This morning I did a computer simulation of the RIAA preamp as drawn. My simulation shows that without the 10k/1nF capacitor you put in, the circuit does indeed want to oscillate. My simulation wanted to oscillate at 8MHz, but that is sort of arbitrary and depends heavily on layout and such. The important point is that 10k/1nF does stop the loop oscillation. It also shows that it is not the classical VHF parasitic oscillations that tubes often show, but the actual feedback loop that oscillates.

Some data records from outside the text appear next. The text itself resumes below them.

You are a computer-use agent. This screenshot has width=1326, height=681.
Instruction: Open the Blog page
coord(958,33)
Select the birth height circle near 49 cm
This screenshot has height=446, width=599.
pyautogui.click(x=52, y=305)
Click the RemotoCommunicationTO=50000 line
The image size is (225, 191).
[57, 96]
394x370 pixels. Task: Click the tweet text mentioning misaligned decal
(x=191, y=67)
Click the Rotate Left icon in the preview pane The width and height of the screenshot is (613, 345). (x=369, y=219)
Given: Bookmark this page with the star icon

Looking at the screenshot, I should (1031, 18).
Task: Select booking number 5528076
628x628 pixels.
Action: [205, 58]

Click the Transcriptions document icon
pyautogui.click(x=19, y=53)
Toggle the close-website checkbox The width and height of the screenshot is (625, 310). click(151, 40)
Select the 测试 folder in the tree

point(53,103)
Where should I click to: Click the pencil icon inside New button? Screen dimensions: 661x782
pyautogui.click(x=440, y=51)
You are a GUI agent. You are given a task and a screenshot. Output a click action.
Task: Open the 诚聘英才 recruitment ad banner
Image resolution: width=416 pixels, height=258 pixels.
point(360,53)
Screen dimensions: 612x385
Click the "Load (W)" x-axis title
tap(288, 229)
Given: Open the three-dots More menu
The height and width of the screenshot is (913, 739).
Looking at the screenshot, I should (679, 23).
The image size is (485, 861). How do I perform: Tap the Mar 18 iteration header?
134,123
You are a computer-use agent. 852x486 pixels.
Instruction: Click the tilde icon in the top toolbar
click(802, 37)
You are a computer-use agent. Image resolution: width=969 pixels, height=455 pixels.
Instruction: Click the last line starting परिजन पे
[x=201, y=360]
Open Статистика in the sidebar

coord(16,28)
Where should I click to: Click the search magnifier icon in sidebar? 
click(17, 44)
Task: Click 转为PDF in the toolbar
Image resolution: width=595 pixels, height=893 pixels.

The loop gain is a little low at low frequency, about 5dB, but you can easily boost that to 10dB giving a little better tracking to the RIAA curve by changing the plate resistor in the first 12AX7 stage to 47k. since that stage is AC coupled, you do not need to do anything else. With that gain change, you should also double the oscillation taming capacitor from 0.001uF or 1nF to 2.2nF.

Good luck and have a good day.

Hans J Weedon.

PS: The surprise to me was that what I thought was a drastic change was actually required for stabilizing the feedback loop.

Actually with the gain-increase a little bit better loop compensation would be to use the 1nF capacitor, but with a 470 Ohm resistor in series to ground. Resistors do good things at times. This is called pole/zero compensation

HJW.
Hello again Hans,

This is very interesting reading and I appreciate your extensive help with plugging the circuit into a computer simulation.
I did find the RIAA to be a little 'bright' and I will change the anode resistor to 47K to boost the lower end gain and also insert the 470 ohm resistor in series with the 1nF as you suggested.
I had bought a couple of small RF chokes to put in the anode of the CF, and also was even thinking of using some ferrite beads on the grid pin if all else fails...

Will advise of the results as always and thanks again.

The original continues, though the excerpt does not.